-- Material for this exercise follows --

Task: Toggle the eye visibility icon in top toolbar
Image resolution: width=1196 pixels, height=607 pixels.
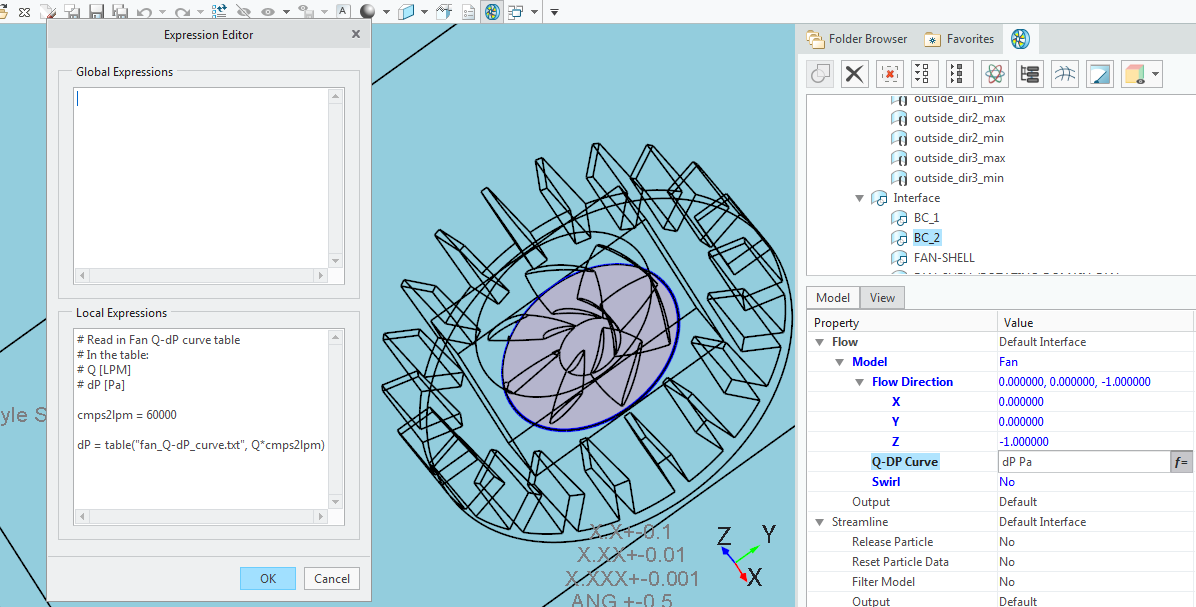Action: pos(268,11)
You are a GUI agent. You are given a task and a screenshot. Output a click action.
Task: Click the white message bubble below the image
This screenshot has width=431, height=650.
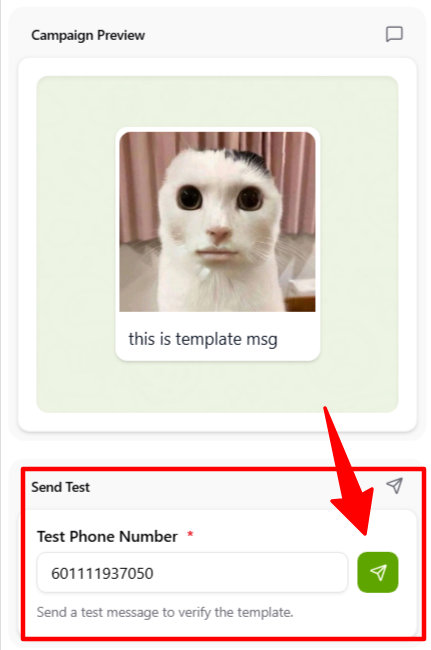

-- Material for this exercise concluded --

◆ Exercise brief ◆
Could the material above be given again in full and exactly, with its pictures left out?

◆ Solution to the problem ◆
Task: Toggle the eye visibility icon in top toolbar
Image resolution: width=1196 pixels, height=607 pixels.
Action: pos(268,11)
You are a GUI agent. You are given a task and a screenshot. Output a click action.
Task: Click the white message bubble below the image
This screenshot has width=431, height=650.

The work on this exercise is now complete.